• _Work to be completed_: As you look over the data below, please find each line where the word "Preparing" appears, then copy it.

**** Raw data

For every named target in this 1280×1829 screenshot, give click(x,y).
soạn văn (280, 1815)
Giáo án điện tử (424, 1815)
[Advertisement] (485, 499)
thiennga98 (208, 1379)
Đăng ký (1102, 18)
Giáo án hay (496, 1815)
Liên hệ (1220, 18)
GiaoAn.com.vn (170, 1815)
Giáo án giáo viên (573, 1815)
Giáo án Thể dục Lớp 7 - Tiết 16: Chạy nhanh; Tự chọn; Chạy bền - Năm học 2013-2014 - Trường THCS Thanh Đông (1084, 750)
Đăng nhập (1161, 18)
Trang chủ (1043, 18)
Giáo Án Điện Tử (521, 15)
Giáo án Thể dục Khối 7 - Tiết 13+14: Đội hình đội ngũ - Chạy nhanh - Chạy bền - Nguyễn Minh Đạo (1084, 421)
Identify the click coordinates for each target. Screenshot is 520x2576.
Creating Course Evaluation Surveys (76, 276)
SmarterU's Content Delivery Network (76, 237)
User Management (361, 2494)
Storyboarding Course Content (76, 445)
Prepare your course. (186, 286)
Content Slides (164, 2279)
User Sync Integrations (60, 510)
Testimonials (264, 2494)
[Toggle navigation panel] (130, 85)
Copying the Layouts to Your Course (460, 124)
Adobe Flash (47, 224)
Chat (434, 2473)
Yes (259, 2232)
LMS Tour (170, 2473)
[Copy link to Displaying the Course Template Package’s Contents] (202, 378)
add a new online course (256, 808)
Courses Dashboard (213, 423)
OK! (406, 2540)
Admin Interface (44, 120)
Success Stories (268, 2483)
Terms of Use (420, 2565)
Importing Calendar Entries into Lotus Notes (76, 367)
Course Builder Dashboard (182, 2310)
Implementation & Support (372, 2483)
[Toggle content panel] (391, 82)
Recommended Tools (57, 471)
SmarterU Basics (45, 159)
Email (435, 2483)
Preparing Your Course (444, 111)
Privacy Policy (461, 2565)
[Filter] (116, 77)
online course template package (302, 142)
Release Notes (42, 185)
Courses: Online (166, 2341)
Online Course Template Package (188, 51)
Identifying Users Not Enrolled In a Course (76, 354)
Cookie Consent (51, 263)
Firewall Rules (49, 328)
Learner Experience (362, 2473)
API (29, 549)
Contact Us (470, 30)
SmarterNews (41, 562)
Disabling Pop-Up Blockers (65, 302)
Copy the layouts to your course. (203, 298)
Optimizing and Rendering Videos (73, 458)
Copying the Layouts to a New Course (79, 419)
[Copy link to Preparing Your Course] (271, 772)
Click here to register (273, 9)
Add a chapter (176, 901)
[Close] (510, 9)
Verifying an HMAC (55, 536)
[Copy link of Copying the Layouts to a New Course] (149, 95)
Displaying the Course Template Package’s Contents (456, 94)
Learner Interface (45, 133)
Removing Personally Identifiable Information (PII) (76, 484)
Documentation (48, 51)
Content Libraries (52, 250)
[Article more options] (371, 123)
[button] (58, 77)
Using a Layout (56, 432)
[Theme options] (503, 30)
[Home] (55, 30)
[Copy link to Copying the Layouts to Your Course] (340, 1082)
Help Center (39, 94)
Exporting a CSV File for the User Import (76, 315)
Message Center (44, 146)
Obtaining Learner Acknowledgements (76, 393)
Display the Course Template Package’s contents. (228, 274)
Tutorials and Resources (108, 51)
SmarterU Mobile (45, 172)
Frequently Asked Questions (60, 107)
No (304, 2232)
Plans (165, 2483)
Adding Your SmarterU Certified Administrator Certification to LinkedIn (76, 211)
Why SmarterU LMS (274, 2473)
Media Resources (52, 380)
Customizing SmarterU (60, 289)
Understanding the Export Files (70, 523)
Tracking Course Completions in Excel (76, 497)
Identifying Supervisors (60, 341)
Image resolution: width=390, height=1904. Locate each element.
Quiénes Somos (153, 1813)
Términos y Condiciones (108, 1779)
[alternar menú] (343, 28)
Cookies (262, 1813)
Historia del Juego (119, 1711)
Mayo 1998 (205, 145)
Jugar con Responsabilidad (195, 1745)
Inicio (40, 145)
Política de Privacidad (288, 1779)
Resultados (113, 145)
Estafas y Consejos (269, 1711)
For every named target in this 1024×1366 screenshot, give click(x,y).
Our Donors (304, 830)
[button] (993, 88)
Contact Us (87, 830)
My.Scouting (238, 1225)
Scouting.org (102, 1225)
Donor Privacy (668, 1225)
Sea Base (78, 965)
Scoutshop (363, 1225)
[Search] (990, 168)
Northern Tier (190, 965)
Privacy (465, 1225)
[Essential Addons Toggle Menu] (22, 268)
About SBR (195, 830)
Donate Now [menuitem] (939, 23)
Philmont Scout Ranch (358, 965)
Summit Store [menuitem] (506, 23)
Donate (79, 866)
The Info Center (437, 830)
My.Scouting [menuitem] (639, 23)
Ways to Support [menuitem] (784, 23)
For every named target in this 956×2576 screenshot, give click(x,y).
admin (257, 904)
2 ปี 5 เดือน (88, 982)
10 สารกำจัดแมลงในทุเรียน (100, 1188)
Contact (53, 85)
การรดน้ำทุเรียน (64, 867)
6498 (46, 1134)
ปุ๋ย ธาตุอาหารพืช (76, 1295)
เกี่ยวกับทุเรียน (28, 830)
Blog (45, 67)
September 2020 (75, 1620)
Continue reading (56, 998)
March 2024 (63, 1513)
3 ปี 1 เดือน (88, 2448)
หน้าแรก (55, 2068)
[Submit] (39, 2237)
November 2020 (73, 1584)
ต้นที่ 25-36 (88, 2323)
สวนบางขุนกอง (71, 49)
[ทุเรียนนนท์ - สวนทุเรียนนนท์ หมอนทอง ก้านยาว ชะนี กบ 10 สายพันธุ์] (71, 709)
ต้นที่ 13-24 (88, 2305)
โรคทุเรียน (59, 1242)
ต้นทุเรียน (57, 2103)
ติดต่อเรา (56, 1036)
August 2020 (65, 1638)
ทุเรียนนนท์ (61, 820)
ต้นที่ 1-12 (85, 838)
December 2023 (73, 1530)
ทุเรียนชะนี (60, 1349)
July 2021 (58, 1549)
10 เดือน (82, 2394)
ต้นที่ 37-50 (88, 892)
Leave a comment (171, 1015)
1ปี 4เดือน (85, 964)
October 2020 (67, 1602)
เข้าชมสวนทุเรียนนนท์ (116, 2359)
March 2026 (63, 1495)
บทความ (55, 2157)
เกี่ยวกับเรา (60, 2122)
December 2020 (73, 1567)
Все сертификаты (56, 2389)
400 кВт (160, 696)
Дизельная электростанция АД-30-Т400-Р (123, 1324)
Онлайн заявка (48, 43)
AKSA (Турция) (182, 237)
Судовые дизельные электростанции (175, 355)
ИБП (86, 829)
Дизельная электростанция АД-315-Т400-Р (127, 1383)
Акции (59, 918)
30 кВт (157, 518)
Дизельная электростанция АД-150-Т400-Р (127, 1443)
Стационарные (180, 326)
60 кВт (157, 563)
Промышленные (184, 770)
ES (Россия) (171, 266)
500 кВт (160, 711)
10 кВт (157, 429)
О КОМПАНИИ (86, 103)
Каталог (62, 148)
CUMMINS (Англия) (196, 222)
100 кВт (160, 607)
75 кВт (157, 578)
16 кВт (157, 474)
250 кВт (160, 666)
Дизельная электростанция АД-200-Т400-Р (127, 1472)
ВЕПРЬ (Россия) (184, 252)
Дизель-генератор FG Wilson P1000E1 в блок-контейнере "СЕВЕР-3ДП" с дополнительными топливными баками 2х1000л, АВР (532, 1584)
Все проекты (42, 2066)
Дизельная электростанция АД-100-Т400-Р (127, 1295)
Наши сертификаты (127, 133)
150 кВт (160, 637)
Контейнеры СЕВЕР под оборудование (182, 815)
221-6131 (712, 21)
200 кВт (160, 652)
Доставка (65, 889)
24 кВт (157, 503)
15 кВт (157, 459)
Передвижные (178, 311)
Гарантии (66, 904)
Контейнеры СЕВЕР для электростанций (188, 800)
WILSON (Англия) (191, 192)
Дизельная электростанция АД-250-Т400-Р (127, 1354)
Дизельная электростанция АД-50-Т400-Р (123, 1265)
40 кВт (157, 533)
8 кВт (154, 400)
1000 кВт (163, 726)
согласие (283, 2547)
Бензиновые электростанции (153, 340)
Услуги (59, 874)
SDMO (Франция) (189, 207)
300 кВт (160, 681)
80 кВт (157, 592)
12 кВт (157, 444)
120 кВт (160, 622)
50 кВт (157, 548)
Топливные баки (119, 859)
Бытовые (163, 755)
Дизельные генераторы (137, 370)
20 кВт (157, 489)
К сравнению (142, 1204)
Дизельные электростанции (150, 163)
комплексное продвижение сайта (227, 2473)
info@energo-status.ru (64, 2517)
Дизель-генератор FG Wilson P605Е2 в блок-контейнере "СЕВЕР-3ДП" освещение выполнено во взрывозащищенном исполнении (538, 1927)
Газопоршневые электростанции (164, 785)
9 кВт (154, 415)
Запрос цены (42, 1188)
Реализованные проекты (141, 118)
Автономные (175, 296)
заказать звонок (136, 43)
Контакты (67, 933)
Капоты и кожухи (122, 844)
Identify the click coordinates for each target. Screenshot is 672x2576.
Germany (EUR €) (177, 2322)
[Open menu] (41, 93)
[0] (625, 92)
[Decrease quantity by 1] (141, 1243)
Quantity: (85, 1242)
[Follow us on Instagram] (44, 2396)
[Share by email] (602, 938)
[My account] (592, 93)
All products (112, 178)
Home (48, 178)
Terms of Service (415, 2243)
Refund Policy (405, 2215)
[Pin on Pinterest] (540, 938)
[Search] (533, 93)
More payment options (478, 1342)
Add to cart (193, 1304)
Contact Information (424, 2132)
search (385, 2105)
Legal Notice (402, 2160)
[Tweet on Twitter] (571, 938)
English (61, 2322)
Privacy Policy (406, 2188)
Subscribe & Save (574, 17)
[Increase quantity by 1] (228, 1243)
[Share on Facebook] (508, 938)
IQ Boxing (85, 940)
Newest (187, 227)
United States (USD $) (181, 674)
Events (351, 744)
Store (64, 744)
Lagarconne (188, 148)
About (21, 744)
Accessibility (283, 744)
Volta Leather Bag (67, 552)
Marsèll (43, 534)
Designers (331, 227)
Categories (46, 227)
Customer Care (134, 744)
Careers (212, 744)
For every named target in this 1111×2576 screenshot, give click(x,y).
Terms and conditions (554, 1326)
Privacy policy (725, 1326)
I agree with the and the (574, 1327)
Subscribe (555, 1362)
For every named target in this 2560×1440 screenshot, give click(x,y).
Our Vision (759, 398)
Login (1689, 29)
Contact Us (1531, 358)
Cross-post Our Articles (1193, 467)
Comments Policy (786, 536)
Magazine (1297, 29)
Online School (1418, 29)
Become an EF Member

********

• _Answer for this exercise_:
Preparing Your Course (444, 111)
[Copy link to Preparing Your Course] (271, 772)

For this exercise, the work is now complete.